There is a lot of debate raging recently about the role of military movies in our modern world. Are they propaganda? Or are they a tribute to the men and women who have risked their lives for their country? The film to spark this debate was Clint Eastwood’s American Sniper, the true story of the most successful sniper in American history, Chris Kyle. Eastwood’s film follows Kyle throughout his military career, including the hunt for infamous Iraqi sniper Mustafa.

Despite the debate, the film is surprisingly balanced in its approach to depicting war both as a brave and selfless act and also in showing the darker side of war including the violence, horror and psychological effects on soldiers. Of course, as an American film, this perspective is decidedly swayed towards depicting the American cause, but the balance between depictions of Iraqi people, their plight and motivations is also varied, if not always well fleshed out.

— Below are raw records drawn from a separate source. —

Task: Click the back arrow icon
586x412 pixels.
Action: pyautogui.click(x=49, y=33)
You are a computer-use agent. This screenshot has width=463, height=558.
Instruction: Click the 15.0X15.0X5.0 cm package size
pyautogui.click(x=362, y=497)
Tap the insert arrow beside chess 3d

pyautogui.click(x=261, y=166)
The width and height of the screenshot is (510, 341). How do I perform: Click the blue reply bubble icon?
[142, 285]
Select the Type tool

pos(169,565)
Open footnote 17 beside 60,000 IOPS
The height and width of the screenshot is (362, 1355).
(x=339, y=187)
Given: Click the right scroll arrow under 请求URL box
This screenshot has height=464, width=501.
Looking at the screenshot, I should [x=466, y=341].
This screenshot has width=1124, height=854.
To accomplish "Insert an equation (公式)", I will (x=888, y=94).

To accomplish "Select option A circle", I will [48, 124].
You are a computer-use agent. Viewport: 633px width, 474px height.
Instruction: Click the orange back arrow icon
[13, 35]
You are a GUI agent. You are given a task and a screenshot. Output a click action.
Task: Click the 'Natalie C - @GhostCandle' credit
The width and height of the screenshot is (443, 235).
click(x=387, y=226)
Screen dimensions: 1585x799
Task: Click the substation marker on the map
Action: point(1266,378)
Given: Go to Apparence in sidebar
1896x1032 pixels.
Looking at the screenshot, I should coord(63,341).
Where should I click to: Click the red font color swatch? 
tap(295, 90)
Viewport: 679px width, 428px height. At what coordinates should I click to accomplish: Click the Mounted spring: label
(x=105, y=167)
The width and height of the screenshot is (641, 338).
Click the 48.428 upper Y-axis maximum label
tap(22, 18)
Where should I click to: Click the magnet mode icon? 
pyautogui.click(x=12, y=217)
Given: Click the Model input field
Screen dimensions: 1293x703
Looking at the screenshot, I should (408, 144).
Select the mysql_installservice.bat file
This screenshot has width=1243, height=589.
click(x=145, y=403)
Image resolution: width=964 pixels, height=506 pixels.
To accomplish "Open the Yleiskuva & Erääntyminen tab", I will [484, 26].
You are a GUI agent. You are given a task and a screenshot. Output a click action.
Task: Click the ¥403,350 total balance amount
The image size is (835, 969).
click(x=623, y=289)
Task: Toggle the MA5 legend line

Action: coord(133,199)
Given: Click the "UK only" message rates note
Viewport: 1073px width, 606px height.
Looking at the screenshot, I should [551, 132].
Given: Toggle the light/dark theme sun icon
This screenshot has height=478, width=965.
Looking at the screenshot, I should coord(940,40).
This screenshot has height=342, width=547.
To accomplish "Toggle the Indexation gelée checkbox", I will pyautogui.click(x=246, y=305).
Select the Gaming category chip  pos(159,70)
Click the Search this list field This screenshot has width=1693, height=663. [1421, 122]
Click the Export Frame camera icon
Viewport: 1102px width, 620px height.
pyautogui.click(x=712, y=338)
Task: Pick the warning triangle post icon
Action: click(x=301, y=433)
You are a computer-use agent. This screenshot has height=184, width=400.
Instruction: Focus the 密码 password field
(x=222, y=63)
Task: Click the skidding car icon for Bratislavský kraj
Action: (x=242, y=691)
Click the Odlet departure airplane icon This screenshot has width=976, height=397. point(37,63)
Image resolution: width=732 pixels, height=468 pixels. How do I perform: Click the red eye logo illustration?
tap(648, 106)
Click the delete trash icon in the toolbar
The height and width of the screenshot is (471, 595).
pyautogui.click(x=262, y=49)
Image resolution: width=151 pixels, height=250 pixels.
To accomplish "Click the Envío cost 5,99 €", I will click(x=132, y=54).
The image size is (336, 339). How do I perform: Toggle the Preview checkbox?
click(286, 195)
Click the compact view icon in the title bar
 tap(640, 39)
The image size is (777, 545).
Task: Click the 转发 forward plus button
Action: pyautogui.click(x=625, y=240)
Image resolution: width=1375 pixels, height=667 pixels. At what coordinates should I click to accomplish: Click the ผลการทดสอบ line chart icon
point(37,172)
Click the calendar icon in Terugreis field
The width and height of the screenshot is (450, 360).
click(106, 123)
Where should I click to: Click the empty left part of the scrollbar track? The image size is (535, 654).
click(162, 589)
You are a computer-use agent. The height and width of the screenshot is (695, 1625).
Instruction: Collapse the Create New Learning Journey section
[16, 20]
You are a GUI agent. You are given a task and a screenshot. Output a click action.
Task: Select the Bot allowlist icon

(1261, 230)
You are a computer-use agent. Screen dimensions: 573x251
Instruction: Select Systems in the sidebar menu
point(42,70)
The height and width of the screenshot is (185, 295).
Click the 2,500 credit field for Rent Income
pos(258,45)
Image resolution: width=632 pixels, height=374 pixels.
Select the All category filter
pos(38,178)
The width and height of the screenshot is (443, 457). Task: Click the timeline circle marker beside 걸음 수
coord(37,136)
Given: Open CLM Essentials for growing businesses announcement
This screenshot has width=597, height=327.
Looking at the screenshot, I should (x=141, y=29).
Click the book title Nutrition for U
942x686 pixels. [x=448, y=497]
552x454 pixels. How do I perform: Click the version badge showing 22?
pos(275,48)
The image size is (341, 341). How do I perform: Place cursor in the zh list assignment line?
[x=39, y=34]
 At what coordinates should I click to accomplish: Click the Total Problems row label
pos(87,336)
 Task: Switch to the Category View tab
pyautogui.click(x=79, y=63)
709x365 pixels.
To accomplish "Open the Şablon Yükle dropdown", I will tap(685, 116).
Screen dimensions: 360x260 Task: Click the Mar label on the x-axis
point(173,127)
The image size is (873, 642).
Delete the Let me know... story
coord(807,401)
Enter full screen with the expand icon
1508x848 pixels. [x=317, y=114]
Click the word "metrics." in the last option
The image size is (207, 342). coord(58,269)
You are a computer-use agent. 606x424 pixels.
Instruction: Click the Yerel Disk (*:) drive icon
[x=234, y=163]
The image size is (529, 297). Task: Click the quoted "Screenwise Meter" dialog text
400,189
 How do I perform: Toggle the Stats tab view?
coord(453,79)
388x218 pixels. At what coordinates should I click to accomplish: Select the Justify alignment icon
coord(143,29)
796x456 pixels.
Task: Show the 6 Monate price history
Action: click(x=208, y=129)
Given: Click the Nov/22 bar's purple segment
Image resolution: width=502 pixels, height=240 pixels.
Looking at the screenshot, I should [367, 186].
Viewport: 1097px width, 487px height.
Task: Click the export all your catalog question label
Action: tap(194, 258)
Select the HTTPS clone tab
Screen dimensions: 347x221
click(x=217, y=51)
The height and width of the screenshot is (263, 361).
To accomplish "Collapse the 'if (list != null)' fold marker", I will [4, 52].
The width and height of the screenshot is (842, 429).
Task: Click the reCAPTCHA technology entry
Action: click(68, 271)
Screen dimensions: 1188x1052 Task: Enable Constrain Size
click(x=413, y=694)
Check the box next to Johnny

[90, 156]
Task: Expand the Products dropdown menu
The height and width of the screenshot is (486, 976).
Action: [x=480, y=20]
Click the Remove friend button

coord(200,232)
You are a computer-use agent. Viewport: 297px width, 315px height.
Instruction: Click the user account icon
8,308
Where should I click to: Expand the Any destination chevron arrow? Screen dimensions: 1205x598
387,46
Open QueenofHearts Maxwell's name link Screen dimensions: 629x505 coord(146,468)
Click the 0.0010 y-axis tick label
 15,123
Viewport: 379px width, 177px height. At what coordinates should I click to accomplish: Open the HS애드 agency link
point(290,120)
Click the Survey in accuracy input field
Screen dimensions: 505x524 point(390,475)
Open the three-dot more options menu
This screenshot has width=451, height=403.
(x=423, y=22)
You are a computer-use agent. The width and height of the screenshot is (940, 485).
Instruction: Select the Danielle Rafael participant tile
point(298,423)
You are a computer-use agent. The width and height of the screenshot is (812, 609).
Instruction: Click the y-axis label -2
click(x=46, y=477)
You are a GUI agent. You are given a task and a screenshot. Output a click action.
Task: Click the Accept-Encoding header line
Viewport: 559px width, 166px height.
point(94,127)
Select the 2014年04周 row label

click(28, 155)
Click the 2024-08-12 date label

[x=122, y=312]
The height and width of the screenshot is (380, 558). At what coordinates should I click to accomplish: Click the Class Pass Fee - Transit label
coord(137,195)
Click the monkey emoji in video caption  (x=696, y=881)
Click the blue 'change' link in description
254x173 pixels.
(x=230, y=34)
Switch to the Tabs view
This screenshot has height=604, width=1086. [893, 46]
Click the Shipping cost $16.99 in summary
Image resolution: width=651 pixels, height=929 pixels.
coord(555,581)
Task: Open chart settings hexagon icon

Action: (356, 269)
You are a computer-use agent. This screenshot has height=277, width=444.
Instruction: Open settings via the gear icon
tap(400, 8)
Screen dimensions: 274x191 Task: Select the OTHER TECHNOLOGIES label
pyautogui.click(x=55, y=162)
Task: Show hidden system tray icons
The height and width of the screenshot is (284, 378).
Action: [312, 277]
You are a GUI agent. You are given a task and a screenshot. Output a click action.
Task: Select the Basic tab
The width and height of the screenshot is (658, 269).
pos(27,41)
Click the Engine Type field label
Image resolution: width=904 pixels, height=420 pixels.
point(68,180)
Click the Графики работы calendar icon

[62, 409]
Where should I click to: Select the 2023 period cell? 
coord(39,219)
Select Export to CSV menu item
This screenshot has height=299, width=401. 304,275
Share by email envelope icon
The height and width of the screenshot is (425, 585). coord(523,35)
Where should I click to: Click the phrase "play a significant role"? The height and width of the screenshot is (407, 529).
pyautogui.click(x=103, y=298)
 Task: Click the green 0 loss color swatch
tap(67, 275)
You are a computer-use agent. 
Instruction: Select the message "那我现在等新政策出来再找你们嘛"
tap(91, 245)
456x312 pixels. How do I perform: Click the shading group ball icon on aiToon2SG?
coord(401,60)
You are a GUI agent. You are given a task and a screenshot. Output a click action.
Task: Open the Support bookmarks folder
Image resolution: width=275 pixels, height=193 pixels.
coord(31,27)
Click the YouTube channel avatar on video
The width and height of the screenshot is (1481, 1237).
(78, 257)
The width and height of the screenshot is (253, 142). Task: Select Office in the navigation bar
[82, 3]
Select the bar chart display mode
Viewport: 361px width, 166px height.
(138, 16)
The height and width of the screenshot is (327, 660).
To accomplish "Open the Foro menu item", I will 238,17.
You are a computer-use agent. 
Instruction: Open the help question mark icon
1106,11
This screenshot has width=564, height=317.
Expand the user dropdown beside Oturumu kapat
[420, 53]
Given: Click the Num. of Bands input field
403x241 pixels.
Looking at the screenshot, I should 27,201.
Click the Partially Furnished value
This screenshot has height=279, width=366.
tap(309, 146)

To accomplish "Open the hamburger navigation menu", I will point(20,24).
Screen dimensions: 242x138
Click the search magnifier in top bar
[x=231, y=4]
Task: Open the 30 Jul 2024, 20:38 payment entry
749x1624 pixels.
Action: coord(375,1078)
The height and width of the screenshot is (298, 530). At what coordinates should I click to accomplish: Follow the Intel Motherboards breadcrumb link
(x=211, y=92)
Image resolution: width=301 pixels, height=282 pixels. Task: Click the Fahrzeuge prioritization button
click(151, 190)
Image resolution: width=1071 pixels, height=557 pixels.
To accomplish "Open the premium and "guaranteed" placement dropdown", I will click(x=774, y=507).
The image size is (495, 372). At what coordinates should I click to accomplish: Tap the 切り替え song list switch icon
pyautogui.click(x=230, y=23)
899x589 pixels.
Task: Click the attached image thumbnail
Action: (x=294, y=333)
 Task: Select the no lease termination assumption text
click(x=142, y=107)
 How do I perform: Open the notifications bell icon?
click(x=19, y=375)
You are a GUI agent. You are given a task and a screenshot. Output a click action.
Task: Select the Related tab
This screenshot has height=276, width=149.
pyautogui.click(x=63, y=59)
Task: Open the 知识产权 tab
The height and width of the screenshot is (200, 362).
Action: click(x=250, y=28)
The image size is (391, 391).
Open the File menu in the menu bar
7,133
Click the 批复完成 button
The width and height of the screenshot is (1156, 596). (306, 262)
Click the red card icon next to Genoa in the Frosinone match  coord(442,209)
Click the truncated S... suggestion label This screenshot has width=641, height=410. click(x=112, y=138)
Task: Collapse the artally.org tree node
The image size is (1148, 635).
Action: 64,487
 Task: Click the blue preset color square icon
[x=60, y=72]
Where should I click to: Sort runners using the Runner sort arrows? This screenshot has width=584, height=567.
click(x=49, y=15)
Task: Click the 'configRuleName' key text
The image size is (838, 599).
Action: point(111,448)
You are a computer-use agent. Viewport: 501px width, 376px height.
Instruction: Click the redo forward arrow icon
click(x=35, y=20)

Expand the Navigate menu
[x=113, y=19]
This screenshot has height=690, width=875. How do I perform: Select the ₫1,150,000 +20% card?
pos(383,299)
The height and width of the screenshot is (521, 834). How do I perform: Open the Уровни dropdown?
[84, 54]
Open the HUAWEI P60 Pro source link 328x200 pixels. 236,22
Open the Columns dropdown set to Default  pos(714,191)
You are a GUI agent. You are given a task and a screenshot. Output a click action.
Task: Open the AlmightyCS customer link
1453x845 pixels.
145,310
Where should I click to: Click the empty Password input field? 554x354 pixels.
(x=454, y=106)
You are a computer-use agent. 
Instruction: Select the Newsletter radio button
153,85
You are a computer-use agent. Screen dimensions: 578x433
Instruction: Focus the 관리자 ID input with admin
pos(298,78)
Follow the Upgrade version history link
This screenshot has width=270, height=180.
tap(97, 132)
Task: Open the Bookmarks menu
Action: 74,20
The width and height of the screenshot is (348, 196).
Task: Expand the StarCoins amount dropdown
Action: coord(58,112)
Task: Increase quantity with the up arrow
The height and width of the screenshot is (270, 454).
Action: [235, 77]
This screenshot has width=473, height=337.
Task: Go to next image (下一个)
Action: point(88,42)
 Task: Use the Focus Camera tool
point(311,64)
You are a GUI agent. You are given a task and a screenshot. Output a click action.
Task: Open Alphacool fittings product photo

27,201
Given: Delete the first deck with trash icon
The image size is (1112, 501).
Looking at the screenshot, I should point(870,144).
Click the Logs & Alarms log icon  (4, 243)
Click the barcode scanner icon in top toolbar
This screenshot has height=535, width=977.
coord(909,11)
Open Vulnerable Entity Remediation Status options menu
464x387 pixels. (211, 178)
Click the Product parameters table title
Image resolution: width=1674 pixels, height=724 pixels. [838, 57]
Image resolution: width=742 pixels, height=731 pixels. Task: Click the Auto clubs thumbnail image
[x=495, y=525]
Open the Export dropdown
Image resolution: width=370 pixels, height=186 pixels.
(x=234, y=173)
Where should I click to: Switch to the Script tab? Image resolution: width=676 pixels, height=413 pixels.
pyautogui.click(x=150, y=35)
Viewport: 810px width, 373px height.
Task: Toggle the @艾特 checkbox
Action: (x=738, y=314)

The film presents Kyle, and so the audience, with some very complex issues of war. These issues are presented without a clear right or wrong answer and leave you with niggling worries about the morality of war and thoughts of how you would handle the horrible situations these soldiers are put in. But these thoughts are your own to explore, because the film never does anything more than present them without any exploration.

The much larger issues with the film come from its scripting and occasionally from its direction. These two factors frequently coalesce to create a tenuously plodding narrative, moving from event to event without giving the audience time to really connect with the characters or the pathos. Consequently, the film is often without tension or emotional payoff.

The standout element of the film is Bradley Cooper’s portrayal of Chris Kyle and Sienna Miller’s depiction of his wife, Taya Kyle. Both actors gave excellent performances, often transcending the flaws of the script by giving real and engagingly visceral depictions. Miller in particular deserves recognition for creating a complex and fascinating character from a two-dimensional script.

American Sniper has sparked an important debate, which is really its greatest accomplishment. At best it is a mildly successful war film which presents many ideas, but never really fleshes them out, due to a script more interested in covering ground than achieving anything of substance.